EXERCISE PROMPT:
Echo the lines from the line with "Click the lightbulb circle icon" up to and including the last line of the records, word for word.

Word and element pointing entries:

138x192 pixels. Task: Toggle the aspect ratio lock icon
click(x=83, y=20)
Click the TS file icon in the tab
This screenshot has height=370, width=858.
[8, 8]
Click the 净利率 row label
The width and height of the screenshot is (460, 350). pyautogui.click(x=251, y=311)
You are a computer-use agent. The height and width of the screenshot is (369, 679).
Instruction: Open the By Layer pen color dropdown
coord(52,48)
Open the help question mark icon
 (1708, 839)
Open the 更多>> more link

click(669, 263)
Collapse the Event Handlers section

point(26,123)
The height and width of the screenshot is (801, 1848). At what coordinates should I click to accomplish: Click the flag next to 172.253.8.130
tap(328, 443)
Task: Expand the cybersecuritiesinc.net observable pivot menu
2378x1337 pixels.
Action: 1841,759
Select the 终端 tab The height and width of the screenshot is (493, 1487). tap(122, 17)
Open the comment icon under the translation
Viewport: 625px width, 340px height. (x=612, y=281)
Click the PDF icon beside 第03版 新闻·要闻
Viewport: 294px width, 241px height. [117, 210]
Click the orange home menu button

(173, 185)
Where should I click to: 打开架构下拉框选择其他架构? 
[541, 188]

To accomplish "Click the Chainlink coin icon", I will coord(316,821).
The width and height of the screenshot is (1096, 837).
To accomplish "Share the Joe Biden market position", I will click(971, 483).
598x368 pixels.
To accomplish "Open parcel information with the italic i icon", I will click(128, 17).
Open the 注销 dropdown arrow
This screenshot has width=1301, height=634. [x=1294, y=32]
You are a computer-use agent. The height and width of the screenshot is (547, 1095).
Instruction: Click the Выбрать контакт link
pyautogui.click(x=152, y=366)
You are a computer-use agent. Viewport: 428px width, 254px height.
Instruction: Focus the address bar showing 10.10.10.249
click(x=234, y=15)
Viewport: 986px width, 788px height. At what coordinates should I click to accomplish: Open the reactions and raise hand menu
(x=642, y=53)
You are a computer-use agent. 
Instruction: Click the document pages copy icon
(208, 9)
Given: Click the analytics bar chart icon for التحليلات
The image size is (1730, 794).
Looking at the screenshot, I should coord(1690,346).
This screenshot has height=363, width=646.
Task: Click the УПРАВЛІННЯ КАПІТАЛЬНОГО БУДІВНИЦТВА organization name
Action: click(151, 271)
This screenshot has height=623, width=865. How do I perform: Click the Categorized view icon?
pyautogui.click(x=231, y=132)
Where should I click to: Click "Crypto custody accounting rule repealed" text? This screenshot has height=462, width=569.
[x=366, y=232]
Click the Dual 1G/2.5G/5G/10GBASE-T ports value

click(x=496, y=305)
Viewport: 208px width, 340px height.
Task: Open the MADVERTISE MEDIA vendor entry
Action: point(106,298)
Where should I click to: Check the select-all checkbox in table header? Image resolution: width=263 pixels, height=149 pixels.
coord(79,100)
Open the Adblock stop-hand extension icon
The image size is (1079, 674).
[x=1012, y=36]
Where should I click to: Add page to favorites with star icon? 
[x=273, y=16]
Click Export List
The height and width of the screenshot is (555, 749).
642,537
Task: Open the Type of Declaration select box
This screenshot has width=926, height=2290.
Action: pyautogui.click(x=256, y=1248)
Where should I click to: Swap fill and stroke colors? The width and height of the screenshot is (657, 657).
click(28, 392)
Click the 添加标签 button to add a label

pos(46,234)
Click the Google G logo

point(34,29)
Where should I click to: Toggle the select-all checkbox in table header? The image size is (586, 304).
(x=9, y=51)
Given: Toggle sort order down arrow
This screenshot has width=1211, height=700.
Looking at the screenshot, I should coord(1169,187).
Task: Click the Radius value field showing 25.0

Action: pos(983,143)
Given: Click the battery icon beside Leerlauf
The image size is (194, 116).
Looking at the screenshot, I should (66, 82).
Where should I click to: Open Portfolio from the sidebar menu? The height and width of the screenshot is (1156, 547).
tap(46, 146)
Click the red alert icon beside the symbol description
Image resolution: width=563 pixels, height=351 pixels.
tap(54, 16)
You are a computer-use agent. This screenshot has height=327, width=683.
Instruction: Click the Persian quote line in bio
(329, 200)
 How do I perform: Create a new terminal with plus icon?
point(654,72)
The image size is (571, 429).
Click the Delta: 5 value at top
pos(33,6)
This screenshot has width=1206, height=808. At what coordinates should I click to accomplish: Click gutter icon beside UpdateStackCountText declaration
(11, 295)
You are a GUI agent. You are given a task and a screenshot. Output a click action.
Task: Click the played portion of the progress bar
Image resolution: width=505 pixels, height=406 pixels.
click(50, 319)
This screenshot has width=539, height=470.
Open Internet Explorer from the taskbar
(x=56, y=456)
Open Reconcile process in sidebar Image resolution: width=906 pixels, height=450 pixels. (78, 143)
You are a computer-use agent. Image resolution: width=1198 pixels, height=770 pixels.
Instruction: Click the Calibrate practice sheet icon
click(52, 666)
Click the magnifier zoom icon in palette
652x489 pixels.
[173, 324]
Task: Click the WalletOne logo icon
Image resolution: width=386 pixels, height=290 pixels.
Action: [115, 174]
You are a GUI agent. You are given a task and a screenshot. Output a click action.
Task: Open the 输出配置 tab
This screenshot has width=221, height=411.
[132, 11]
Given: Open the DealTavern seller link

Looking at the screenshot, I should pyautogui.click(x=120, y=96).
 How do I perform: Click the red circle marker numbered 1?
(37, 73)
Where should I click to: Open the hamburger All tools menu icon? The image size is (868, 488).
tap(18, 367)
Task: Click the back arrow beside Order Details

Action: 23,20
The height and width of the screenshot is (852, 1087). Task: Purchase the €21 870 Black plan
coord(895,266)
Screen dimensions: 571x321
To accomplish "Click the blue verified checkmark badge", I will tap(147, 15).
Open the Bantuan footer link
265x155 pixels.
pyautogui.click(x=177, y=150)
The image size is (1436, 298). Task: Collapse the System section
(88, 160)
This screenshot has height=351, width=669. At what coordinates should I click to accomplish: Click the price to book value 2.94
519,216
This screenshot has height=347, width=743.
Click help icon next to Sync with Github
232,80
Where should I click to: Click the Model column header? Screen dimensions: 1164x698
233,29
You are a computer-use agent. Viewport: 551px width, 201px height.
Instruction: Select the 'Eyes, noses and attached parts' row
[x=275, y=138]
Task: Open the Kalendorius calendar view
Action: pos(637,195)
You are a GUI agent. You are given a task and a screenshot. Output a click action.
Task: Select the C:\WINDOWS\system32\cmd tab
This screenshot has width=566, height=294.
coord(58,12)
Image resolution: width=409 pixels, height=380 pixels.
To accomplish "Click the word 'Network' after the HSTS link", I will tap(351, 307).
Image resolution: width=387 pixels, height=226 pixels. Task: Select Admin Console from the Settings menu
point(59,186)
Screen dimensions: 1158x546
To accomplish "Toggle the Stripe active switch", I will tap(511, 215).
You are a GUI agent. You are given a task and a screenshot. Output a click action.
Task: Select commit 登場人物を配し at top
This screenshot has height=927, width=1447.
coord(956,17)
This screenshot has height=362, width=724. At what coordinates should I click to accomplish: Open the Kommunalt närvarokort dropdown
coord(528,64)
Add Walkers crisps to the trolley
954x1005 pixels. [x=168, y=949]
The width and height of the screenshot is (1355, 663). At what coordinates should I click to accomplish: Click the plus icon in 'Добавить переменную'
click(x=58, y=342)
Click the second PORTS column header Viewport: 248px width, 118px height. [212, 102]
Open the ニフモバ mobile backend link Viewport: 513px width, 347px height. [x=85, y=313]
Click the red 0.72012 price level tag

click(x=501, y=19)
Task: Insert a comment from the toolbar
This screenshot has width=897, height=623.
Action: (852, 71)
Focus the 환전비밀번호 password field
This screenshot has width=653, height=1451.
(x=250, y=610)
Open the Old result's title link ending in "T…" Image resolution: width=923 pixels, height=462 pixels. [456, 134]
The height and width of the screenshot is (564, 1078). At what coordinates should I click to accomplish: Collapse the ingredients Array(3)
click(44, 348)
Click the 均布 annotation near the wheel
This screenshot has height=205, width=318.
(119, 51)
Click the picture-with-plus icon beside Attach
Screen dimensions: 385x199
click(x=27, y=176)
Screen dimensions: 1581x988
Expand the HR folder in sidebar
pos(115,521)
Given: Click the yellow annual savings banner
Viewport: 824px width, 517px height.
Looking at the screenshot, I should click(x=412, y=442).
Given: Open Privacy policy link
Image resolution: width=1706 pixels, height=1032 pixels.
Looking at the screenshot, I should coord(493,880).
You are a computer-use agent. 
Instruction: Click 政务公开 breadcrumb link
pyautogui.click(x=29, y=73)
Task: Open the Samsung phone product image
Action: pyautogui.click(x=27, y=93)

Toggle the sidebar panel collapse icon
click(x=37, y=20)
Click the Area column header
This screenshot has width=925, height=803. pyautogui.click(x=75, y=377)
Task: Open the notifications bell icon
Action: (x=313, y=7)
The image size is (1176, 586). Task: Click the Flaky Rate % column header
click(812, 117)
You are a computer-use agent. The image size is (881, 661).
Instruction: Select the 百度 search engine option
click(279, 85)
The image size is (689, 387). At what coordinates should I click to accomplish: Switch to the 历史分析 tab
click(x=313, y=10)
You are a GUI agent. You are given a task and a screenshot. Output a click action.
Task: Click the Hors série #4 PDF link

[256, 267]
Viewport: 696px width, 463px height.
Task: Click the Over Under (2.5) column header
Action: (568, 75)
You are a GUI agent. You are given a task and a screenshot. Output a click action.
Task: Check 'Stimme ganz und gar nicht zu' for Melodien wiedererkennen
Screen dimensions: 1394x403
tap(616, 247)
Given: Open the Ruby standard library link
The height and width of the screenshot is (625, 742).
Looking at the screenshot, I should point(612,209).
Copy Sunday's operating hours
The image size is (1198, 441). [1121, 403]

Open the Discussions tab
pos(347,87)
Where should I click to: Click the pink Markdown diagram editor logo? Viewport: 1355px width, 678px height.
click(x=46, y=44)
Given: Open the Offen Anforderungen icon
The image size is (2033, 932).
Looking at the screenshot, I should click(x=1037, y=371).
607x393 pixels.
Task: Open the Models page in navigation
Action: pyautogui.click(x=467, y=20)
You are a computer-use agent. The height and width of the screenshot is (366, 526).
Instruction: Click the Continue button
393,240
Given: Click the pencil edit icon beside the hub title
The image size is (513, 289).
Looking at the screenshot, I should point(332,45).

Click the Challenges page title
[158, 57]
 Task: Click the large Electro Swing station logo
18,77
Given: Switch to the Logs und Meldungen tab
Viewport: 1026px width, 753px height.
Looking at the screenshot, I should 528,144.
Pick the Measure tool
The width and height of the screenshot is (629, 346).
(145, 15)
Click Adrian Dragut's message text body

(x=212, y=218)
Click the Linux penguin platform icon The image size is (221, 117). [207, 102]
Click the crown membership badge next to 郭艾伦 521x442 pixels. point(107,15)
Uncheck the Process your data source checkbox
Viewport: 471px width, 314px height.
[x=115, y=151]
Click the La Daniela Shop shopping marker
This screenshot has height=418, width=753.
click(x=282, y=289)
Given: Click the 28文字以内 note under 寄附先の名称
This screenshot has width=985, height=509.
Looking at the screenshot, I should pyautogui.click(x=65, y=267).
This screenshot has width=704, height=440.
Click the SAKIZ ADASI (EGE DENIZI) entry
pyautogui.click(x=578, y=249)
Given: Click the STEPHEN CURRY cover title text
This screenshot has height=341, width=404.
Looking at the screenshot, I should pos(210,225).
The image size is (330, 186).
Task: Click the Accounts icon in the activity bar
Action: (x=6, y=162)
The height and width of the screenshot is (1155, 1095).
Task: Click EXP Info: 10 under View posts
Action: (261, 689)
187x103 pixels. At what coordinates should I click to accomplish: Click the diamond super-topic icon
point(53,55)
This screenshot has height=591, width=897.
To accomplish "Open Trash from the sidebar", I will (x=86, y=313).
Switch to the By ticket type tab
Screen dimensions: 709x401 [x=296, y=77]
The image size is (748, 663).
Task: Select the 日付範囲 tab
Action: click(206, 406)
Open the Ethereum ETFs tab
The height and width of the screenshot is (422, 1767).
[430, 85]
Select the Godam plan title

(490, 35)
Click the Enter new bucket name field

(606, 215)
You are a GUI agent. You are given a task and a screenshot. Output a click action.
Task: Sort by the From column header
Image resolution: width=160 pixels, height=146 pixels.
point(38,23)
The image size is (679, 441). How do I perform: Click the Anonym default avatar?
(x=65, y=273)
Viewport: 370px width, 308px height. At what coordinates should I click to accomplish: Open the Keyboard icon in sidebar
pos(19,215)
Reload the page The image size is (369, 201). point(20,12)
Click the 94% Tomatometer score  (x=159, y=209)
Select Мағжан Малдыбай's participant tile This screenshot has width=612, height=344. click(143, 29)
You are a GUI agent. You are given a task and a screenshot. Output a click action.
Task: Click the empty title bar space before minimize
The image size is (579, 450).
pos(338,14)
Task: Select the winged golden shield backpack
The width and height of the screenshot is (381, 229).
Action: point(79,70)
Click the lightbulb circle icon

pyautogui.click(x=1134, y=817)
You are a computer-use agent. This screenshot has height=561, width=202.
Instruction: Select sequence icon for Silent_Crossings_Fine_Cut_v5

THE SOLUTION:
Click the lightbulb circle icon

pyautogui.click(x=1134, y=817)
You are a computer-use agent. This screenshot has height=561, width=202.
Instruction: Select sequence icon for Silent_Crossings_Fine_Cut_v5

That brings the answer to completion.